$$\frac{768 \times 768 \times 768 + 232 \times 232 \times 232}{768 \times 768 - 768 \times 232 + 232 \times 232} = x$$
Aptitude
Number System
Difficulty: Medium
Choose an option
-
A1000
-
B536
-
C500
-
D268
-
ENone of these
Answer
Correct Answer: 1000
Explanation
### Concept & Formula
This mathematical expression maps perfectly to the factorization of the sum of two perfect cubes.
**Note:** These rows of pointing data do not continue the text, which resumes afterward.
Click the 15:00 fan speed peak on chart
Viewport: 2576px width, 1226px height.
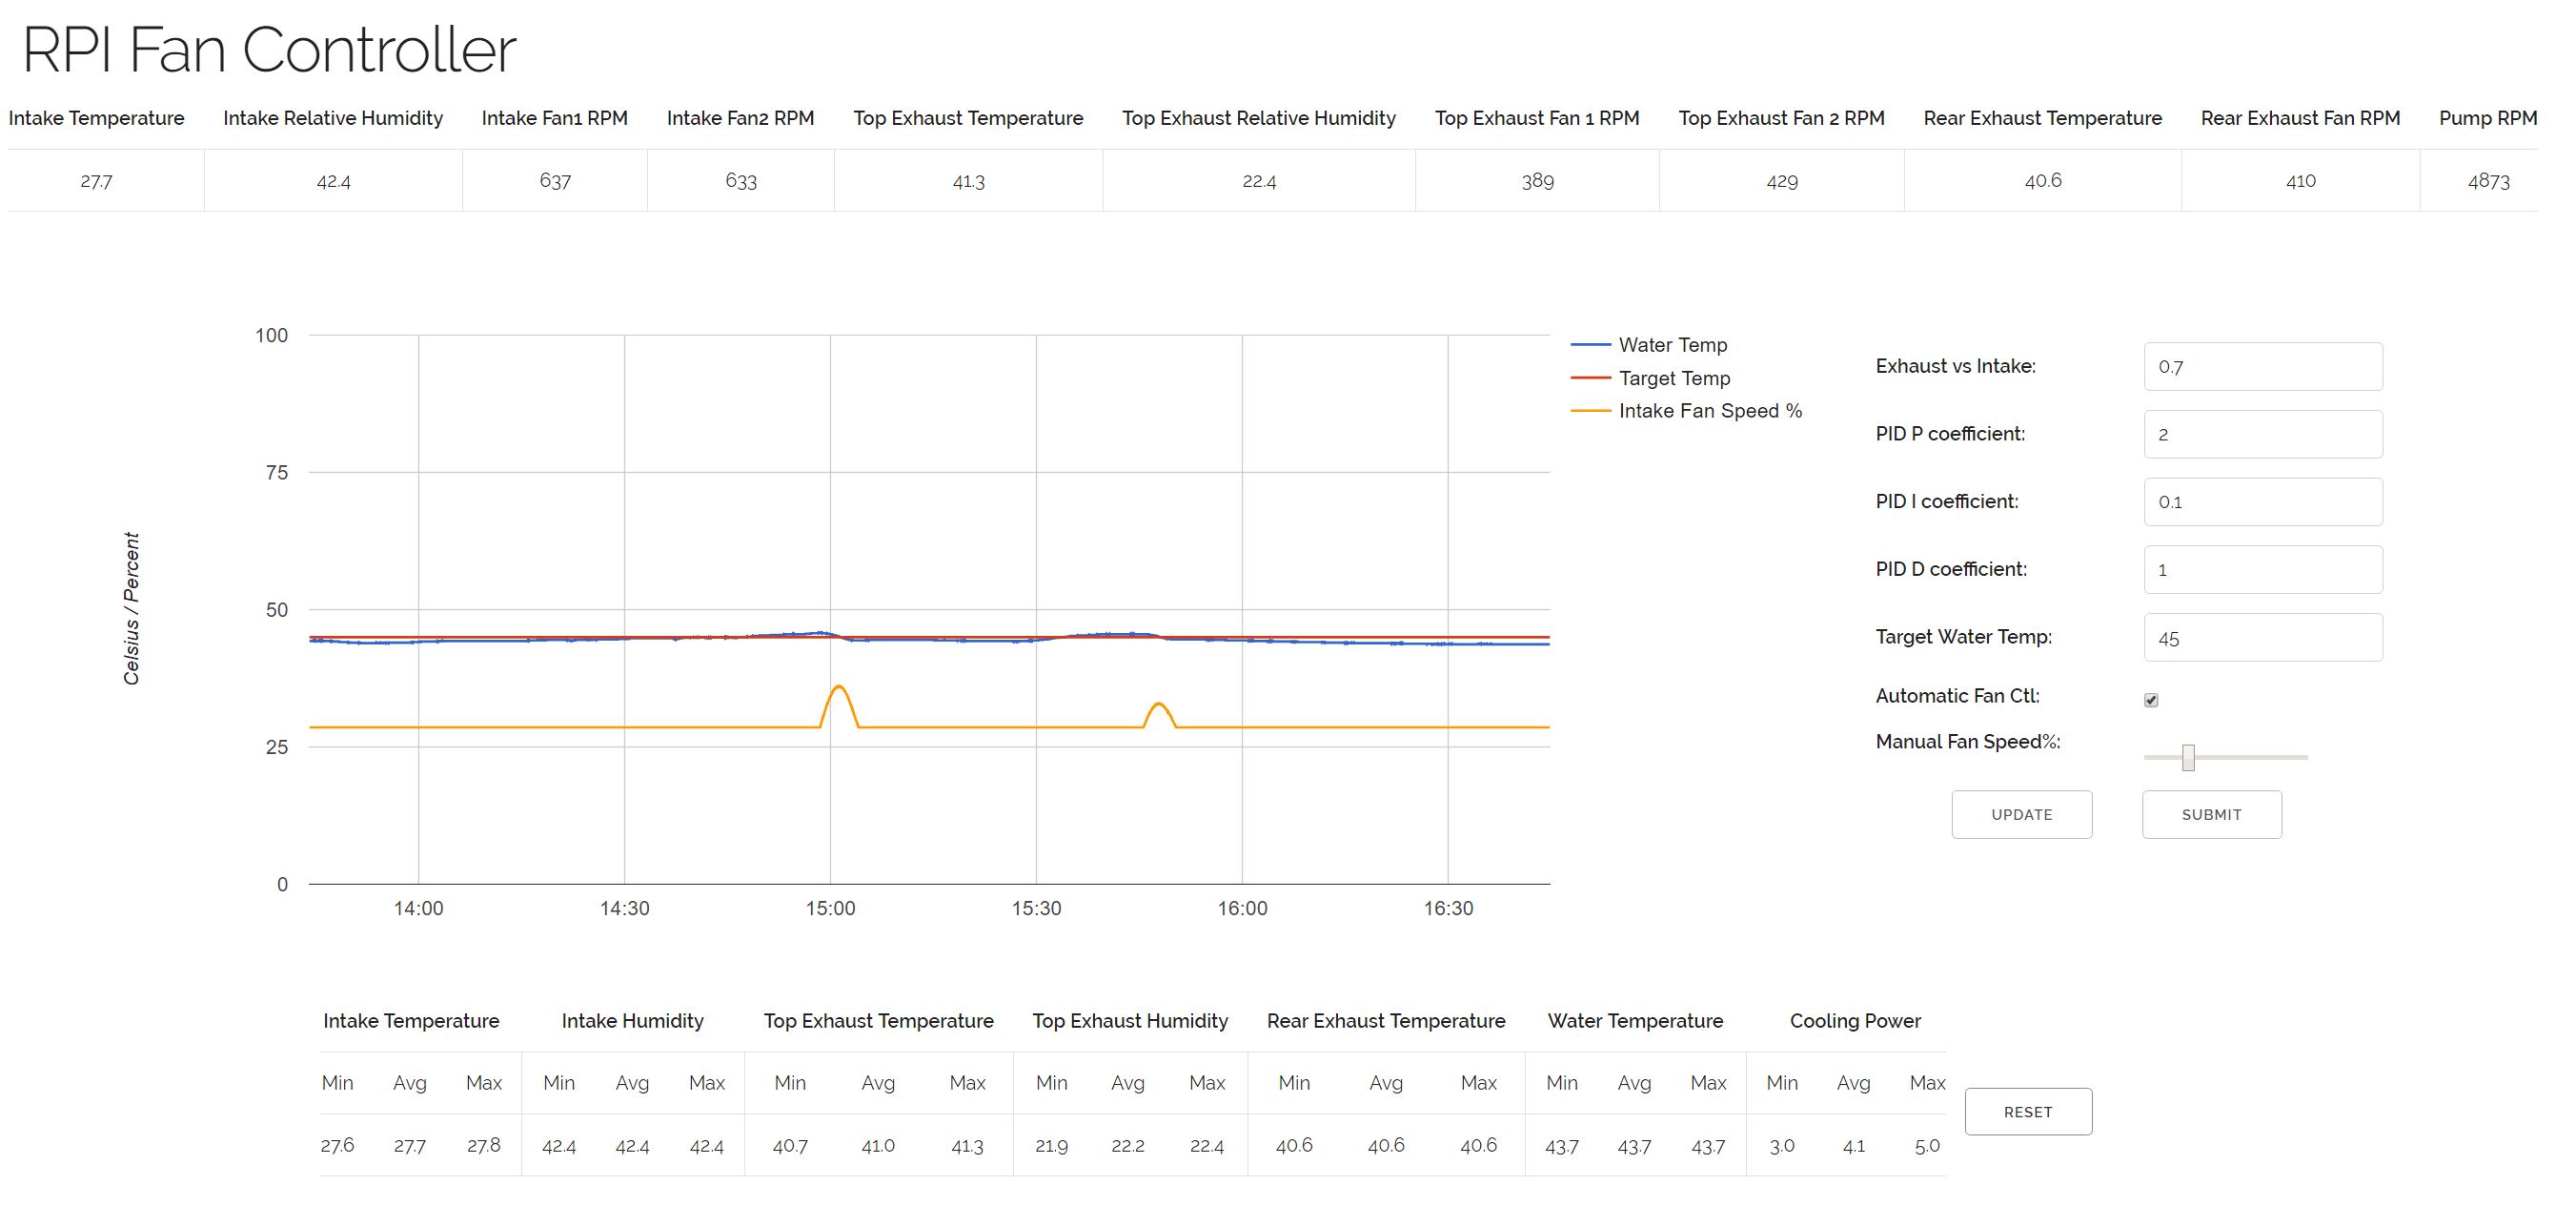[839, 687]
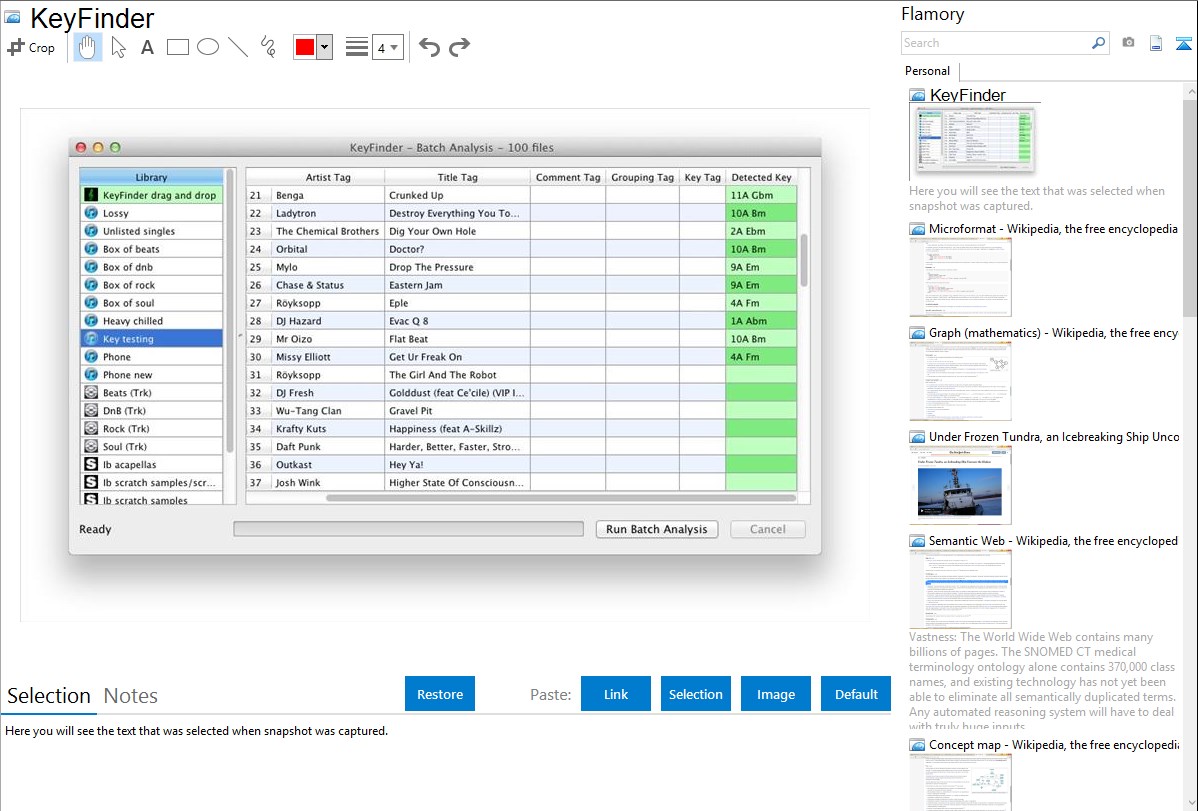
Task: Select the straight line tool
Action: pyautogui.click(x=237, y=47)
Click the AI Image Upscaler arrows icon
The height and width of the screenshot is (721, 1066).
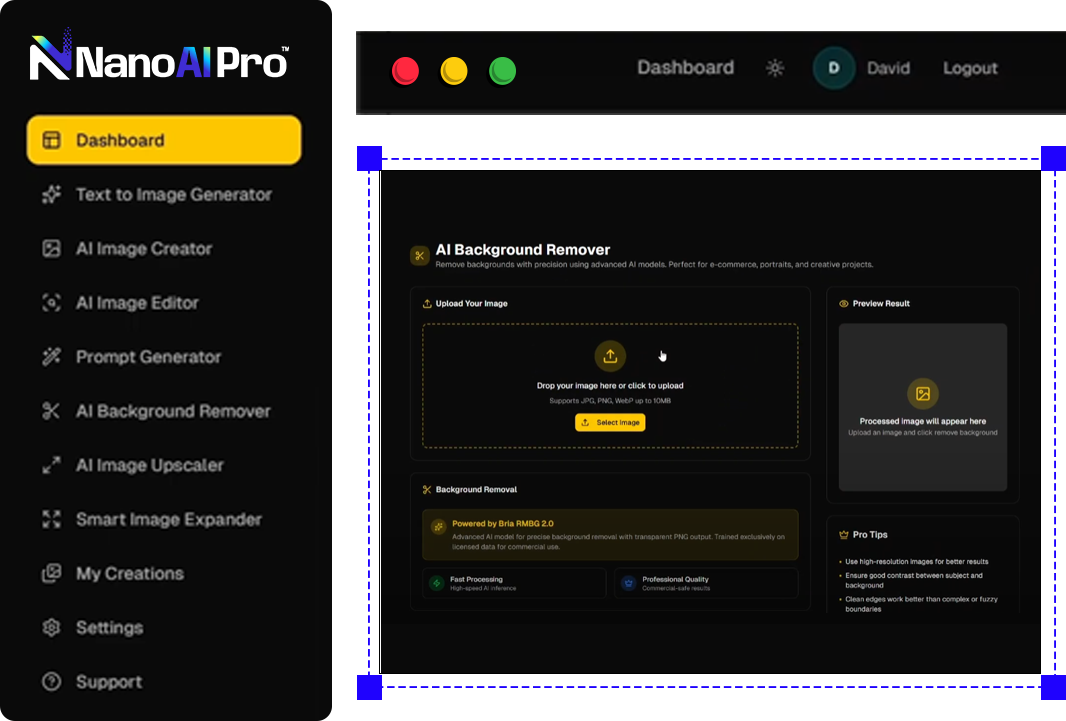pos(51,465)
The large numbers are merely placeholders for variables in a standard formula.
$$a^3 + b^3 = (a + b)(a^2 - ab + b^2)$$
### Step-by-Step Solution
* Identify the recurring large numbers and assign them to algebraic variables:
* Let $a = 768$
* Let $b = 232$
* Rewrite the provided fraction completely in terms of $a$ and $b$:
$$\frac{a \times a \times a + b \times b \times b}{a \times a - a \times b + b \times b}$$
* Simplify the expression using cube and square exponents:
$$\frac{a^3 + b^3}{a^2 - ab + b^2}$$
* Expand the numerator using the standard sum of cubes algebraic identity:
$$\frac{(a + b)(a^2 - ab + b^2)}{a^2 - ab + b^2}$$
* The large trinomial $(a^2 - ab + b^2)$ is present in both the numerator and the denominator, so they cancel each other out completely:
$$a + b$$
* Substitute the original numerical values back into the simplified expression and evaluate:
$$768 + 232 = 1000$$
### Exam Strategy & Shortcut
Memorize the structural form $\frac{a^3 + b^3}{a^2 - ab + b^2}$. When you spot a sum of three multiplied identical terms in the numerator and a corresponding mix of squares in the denominator, the answer is always simply $a + b$. Mentally add the two unique numbers in the problem ($768 + 232$) to arrive at 1000 instantly.
### Common Pitfall
Students frequently panic at the sight of massive multiplication operations and attempt digit-by-digit calculation, which is a guaranteed way to run out of time on an aptitude test. Always look for algebraic reductions first.
### Final Answer
Therefore, the correct answer is **1000**.